I've already established that I'm a hypochondriac. The story I always tell about PKD is that for months before my diagnosis, I was convinced that I had a tumor on my liver. I would feel uncomfortable in a certain spot, palpate that spot, and feel something round. I even double-checked in my anatomy books to make sure what I was palpating was indeed my liver. It bothered me for a while, but what do you do---walk into a doctor's office and say, "I think I have liver cancer."?
I DID, however, mention it often to my husband, who alternately laughed and got irritated, saying that my hypochondria was a little bit annoying, and that I inherited a fascination of all things disease-ish from my mother.
Turns out there is a GOLF BALL SIZED CYST on that part of my liver. I've seen it in ultrasound and on MRI.
There are few things my husband hates more than to eat his words.
And the problem is that my hypochondria has often been validated, independent of PKD. One night, as I was falling asleep, I was convinced that I had a tick crawling on me. Tick season is in full swing right now, and they are particularly bad this year. Nothing like having your 4 year old pull a tick OUT OF HER OWN HAIR, hand it to you, still wriggling, and say, 'Here mom, here's another tick for you.' EWWWWW.
Anyway, one night I had the heebie jeebies, convinced there was a tick crawling on my body. My husband, again with the exasperation, told me to just go to sleep. I even went to far as to turn on the light to check, and I swear his sigh could be heard 3 houses down.
But guess what?
I FOUND A GIANT TICK SUCKING ON MY SHOULDER. And since ticks don't attach right away, that means that before it found its spot, IT COULD HAVE BEEN ON ME FOR HOURS.

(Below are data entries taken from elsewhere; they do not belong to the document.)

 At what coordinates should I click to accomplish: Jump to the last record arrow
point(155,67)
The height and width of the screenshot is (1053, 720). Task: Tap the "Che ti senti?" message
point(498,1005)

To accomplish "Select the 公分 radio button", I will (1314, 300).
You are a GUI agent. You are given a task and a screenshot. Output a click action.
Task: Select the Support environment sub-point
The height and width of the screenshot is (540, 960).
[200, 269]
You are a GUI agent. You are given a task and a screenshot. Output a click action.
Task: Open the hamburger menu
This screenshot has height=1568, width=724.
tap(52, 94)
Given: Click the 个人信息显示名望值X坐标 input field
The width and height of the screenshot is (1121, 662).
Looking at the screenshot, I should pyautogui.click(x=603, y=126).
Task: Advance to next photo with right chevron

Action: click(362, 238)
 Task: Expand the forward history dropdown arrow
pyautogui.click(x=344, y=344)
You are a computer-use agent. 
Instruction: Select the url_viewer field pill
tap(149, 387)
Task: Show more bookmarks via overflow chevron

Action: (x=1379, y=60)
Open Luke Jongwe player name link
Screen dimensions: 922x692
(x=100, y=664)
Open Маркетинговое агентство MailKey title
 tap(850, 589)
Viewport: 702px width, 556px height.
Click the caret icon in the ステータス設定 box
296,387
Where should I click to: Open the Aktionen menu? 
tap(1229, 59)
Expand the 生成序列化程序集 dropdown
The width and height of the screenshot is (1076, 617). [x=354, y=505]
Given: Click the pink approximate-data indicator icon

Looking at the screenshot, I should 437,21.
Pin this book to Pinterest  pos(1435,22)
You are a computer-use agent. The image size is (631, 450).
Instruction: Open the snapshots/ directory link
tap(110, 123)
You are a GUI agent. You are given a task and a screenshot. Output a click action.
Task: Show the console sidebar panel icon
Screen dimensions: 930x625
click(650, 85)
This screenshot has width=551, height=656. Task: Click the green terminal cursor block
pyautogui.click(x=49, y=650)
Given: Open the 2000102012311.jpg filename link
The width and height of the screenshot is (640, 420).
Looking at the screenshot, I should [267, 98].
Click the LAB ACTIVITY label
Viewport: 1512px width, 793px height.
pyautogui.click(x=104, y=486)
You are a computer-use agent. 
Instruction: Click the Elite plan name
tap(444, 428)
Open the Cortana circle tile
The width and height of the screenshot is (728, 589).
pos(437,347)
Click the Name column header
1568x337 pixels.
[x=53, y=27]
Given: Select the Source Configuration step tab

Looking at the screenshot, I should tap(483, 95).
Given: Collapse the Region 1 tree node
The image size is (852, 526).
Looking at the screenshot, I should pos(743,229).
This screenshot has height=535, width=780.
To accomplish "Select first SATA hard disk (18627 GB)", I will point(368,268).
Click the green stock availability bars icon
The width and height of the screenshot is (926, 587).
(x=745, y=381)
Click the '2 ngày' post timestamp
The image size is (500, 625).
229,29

I freaked out, flushed the tick down the toilet, and came back to bed in a frenzy. I said, "I HATE it when my fears are validated!"
My husband just moaned, "Oh, so do I."
If he had a syringe full of valium, he would have used it on me at that second. Not even kidding you.
Here's the other thing. I've mentioned before that my twin sister has diabetes. She got diagnosed in her 30s with Type I. She was totally convinced she had it, calling me and telling me how thirsty she was, and how often she was peeing. Unlike me, she lives in the freakin' desert, though, and I, like everybody else, told her as much. She persisted, and I finally said that it was worth a phone call for her peace of mind, because really, how could it hurt?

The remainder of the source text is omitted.